The SHRIMP-RG accepts epoxy or metal disks that are 25.4 mm in diameter and a maximum thickness of 4 mm. There are two styles of mounts: The first is a standard 25.4 mm epoxy resin or metal mount, which has within it an analytical working area of 15 mm diameter (the inner 60% of the mount). Most grain mounts are cast epoxy but pressing grains into soft indium metal held in a brass or aluminum disk is becoming increasingly popular. The majority of samples analyzed on the SHRIMP-RG are embedded in 25.4 mm diameter epoxy disks. The second is a “mega-mount” that is slightly larger, but has a 25.4 mm base, and has a working area of 20-24 mm diameter. This is the best approach for larger samples, such as polished thin-sections or polished rock chips where in-situ context is critical (note that thin sections will need to be cut to fit into this geometry).

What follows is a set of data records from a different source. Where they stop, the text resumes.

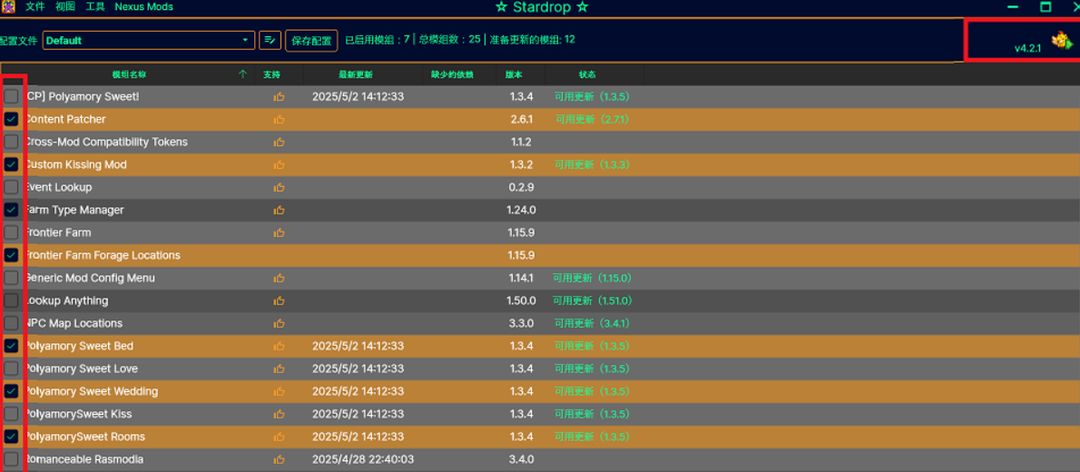The height and width of the screenshot is (472, 1080).
Task: Uncheck the Custom Kissing Mod checkbox
Action: (x=11, y=164)
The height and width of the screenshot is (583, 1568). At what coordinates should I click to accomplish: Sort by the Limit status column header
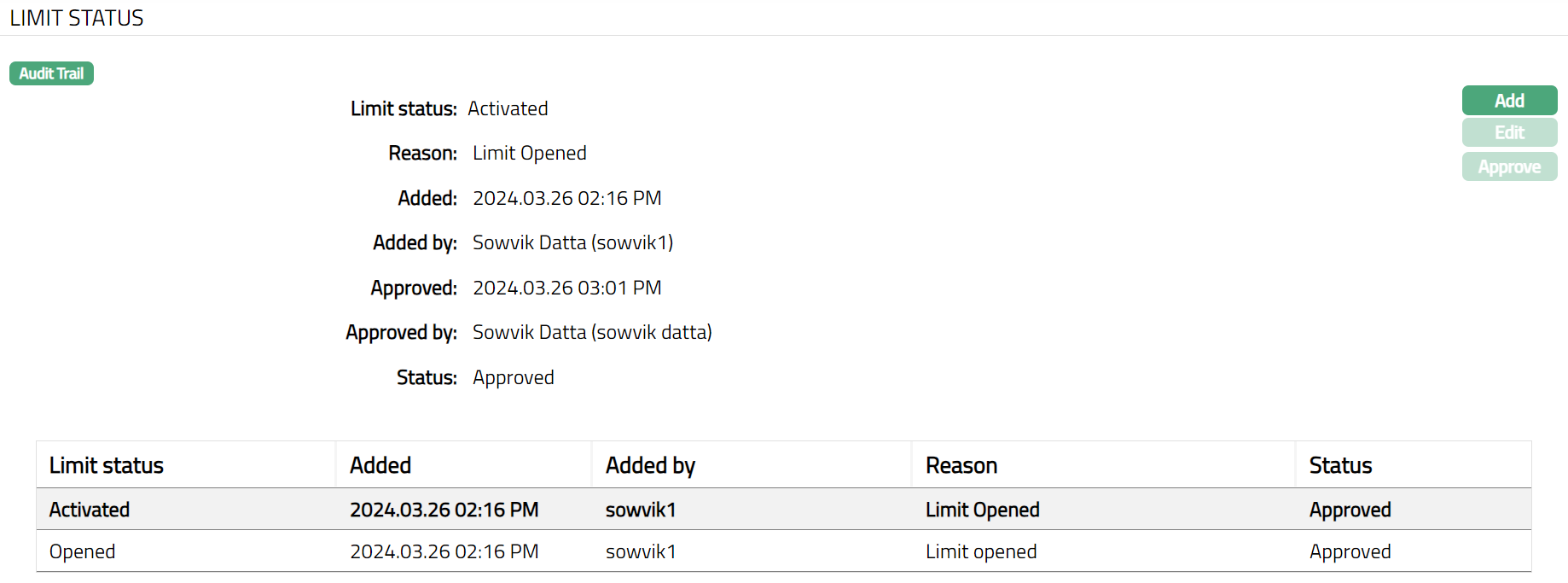[x=107, y=465]
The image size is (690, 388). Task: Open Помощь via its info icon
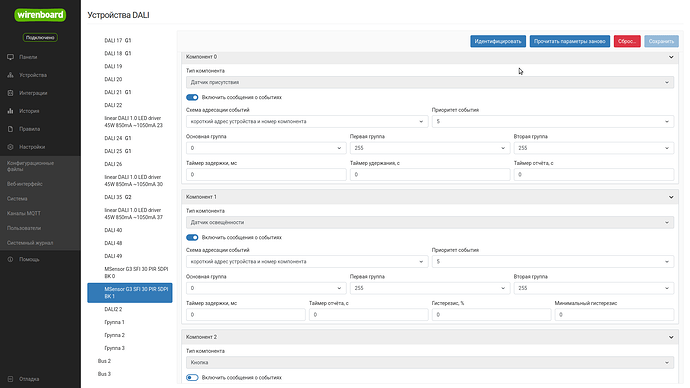(x=11, y=260)
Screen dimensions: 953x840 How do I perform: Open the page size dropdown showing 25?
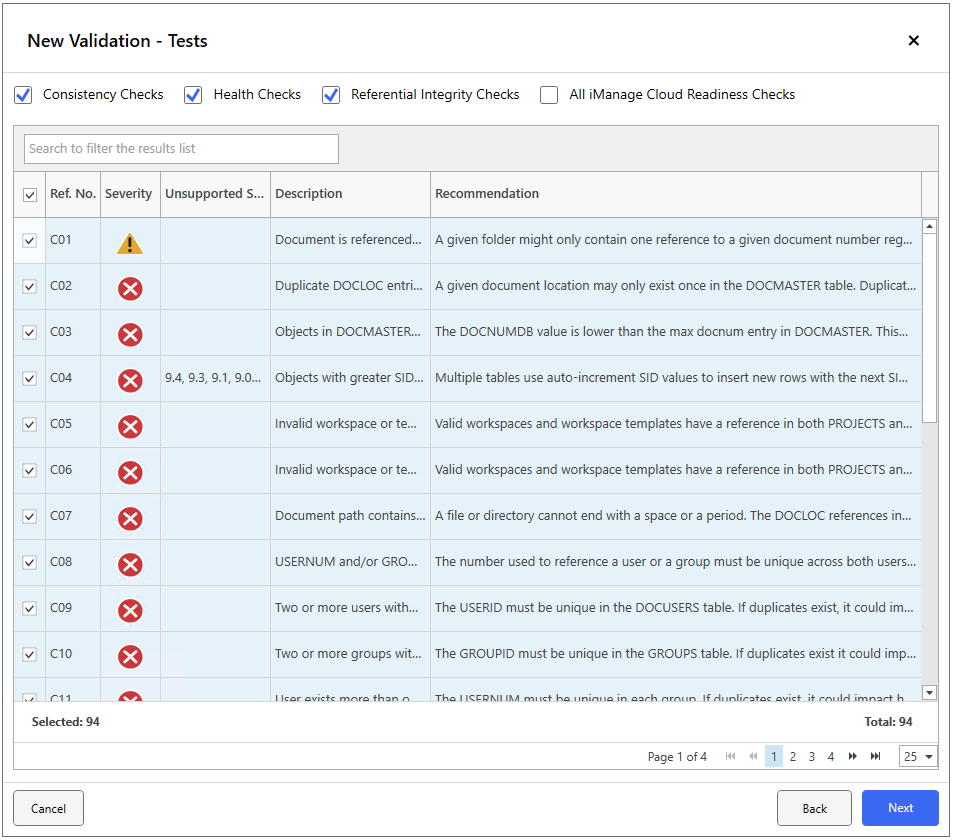(x=916, y=756)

Because specimen mounts are gold or carbon coated to dissipate charge and each analysis erodes a small area of this conductive surface, a practical limitation to consider when planning your mount(s) is that there is finite number of analyses can be performed on each mount before too much of the conductive coating has been removed. Therefore, a maximum of ~100 U-Pb, Th-Pb, or Pb-Pb analyses per mount is a conservative limitation for every analysis session (including unknown and standard analyses). After ~100 analyses, we will typically observe increased scatter in the standards due to decreased ionization efficiency or other instrumental mass-fractionation effects. Trace element analyses are less sensitive to these effects, and a larger number of trace element analyses can be performed on a single mount. This is an important consideration when mounts are being prepared. For example, if you have several zircon samples from igneous or metamorphic rocks and your goal is to collect 15 zircon analyses from each sample, the best approach is to have 4 unknown samples plus standards placed on a single mount. If more than 100 analyses need to be performed on a single mount, it will need to be removed from the SHRIMP and re-coated with gold after the first ~100 analyses.

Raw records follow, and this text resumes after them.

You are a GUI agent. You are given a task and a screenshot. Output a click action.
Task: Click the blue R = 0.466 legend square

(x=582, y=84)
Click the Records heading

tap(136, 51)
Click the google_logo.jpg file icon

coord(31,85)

The SHRIMP-RG can hold 5 samples under low-vacuum, but only 2 samples can be in the analysis position at any one time. Logistically, each time we switch samples we have to turn off the high voltage to the instrument and it can take 1-2 hours to recover. Therefore, it is impractical to make more than 1 sample change per day.

Please see the Sample Preparation FAQ if you have additional questions, or contact the Stanford/USGS staff. The SHRIMP-RG user fees include the preparation and documentation of samples and standards if the user comes to the Stanford/USGS facility to prepare the sample mount.

Sample Types:

Sectioned Epoxy Grain Mounts (Zircon, monazite, titanite, and other small grains)

 

Three to six rows of sample and standard grains (40-80 individual grains, each row 10 to 14 mm in length) are carefully placed onto Kapton® double-sided tape on a glass plate covering approximately a 1.5 cm diameter area in the center of a 25.4 mm circle (see photo of zircon samples below). A 25.4 mm (I.D.) cylindrical teflon mold is positioned so that it surrounds the grains, and a thoroughly blended mixture (25:3 by weight) of Struers® EPOES Resin and EPOAR Hardener is poured over them to a depth of 10 – 15 cm. The epoxy is left to cure for 12-24 hours at room temperature or in a slow (60 °C) oven. The mount is cooled and the mold is removed. The epoxy plug is trimmed on a lathe (pictured below) to form a disc about ~4 mm thick. The epoxy plug should be no larger than 25.5 mm and no smaller than 24 mm in diameter.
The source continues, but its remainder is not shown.